Because we Americans work so much, it becomes more difficult to take care of our children and our homes. In many European countries, the government pays mothers as well as fathers  to stay home  with their  young children  so they can return to work when  the  children  are older. In the United  States, middle-and upper-class adults make money and often pay other  people to do these tasks; many small children  in the United  States are under  the  care of nannies  or some  other  form  of child care worker. Rather than a system designed to meet human  needs, our economy prioritizes profit. Instead of opportunities to nurture ourselves, and our friends and family, and larger community, our time is managed by someone  else’s drive to make  money.  Walsh  and  Zacharias-Walsh write  that  “to argue that  an expensive factory should be left idle because workers are tired or that production should be organized  using a less efficient but more comfortable  process—is considered absurd.”  Yet the “overworked American,” to use Juliet Schor’s term,  does not  necessarily  generate  more  profit. As Anders Hayden notes,

“Several shorter-hours innovators in Europe—Belgium, France,  the Netherlands, and Norway—are  actually more  productive per hour of labor than is the United States. Higher hourly productivity in these countries is almost  certainly  due, in part, to shorter work-time’s beneficial effects on employee morale, less fatigue and burnout, lower absenteeism, higher quality of work, and better health.”

European economies  tend to prioritize  family and community as a primary value. The notion of “time affluence,” not just “material affluence,” is important—a concept  that is less common in the United States. Instead, Americans  work longer and live with their family less. Walsh and Zacharias-Walsh  write about  one mother of two young children  who summed up this  collective  quandary:  “This is the  only job I could  get that  paid enough  for me to take care of them,  but it never lets me be home  when they need me.
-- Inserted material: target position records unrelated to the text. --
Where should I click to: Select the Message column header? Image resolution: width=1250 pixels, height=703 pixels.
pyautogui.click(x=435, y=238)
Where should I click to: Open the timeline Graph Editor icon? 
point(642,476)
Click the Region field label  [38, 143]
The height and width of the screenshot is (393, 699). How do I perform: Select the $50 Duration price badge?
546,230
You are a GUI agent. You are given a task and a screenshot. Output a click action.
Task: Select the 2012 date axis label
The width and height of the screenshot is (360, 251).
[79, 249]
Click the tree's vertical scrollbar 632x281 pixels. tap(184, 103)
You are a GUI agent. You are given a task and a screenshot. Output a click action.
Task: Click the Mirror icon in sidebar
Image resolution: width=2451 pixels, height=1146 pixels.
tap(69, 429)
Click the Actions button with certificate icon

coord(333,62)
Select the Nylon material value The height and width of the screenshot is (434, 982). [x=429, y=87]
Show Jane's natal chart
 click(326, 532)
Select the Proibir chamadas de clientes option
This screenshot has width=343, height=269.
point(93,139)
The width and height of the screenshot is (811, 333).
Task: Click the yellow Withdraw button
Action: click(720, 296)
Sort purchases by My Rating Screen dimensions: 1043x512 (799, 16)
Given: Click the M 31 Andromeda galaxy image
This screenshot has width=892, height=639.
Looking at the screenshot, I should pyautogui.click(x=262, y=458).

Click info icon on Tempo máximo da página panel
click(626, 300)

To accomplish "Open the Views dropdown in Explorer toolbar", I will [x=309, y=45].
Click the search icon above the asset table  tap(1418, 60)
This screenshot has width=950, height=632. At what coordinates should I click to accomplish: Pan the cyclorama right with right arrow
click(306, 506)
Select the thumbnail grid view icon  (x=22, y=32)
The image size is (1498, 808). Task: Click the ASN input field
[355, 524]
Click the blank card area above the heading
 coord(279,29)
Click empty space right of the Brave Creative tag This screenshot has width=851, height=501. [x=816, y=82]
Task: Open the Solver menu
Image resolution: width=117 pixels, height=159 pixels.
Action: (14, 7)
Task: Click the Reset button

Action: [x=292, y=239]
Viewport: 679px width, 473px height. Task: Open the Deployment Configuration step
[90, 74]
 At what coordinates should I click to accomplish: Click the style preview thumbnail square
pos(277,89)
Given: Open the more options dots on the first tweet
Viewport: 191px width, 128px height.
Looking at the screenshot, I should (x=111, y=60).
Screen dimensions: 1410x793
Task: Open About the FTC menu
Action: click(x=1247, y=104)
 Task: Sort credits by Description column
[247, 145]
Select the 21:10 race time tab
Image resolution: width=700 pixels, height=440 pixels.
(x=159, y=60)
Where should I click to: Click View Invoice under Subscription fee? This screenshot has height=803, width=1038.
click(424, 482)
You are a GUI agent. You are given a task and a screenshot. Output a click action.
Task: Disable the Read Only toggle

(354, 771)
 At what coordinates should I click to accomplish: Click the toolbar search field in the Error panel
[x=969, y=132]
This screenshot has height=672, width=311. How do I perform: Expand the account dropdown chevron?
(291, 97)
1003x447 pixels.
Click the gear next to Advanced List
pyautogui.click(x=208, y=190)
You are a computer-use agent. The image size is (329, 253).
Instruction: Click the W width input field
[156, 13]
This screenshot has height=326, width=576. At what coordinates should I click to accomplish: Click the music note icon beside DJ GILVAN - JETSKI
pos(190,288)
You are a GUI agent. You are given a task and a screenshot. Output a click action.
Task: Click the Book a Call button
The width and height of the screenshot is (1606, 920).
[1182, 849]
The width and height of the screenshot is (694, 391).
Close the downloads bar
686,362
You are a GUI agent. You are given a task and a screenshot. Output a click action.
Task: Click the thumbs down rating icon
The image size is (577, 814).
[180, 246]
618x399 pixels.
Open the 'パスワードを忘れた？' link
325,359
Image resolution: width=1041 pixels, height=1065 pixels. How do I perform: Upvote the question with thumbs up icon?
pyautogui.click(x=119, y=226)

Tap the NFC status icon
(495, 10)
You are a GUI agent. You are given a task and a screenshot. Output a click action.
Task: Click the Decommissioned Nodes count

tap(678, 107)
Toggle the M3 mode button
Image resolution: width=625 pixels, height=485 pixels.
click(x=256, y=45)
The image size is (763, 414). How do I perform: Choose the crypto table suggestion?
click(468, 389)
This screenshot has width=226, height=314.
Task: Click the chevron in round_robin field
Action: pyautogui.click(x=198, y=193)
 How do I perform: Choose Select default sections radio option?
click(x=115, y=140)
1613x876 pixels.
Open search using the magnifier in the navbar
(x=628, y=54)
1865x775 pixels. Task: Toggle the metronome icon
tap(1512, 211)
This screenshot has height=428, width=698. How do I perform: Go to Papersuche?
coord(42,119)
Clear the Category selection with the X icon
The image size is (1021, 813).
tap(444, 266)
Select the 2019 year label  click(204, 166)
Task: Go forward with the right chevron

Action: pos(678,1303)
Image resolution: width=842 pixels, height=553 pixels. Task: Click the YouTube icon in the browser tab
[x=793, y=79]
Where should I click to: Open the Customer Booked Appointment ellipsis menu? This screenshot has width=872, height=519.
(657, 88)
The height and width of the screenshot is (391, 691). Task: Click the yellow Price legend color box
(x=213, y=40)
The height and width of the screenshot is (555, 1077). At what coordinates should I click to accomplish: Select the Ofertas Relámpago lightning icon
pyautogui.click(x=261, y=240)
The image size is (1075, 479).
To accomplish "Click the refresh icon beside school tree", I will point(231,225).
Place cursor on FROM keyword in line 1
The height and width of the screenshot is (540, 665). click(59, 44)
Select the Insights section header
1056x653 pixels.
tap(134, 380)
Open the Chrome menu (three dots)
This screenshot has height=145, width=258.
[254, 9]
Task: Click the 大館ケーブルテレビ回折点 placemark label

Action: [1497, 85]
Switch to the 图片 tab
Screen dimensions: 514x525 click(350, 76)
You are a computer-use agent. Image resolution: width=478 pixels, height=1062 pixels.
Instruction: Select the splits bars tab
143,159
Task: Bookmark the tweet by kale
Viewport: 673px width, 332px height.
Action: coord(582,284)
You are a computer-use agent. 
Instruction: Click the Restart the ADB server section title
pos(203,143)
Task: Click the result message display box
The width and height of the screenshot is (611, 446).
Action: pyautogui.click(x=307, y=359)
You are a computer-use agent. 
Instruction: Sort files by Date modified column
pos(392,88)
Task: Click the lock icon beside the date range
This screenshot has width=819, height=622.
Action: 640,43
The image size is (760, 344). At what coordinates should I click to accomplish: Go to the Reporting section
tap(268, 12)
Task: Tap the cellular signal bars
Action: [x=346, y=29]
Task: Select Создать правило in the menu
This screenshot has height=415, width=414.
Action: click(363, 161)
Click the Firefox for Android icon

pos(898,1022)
I can either  feed them  or be with them, never both.”  The increased  workday also prevents  participation in community life—politi- cal organizations, social clubs, sports  leagues, religious  institutions—as well as family life, leading  to what  Robert  Putnam called the  “Bowling Alone” phenomenon; other  research  also notes  a related  plummeting of social connections and increased  loneliness and isolation among Americans.

In  recent  decades,  the  U.S. government has  taken  less responsibility for people’s basic human  needs. Life has become  a struggle for many working  parents,  especially single working  parents.  In addition  to lacking the  government-supported universal  health  care that  is available to citizens  in virtually  all European  countries, the  United  States  does  less than any other industrialized country  to support parents,  who receive no legally mandated paid leave when a child is born or adopted.  Among the168 nations  surveyed in a 2004  Harvard  University  study, 163 have paid maternity leave, while the United  States stands  in a category with Lesotho, Papua New Guinea, and Swaziland.

The lack of economic  support for American  citizens  means  adults are under  more  pressure  and  stress  to keep their  jobs and  succeed  in them  in order  to support themselves  and their  families. Driven to succeed, with dwindling access to community, adults end up forming similar social cliques to those that fester in children’s schools. Workplace massacres, then, tend to have causes that parallel those found in school shootings.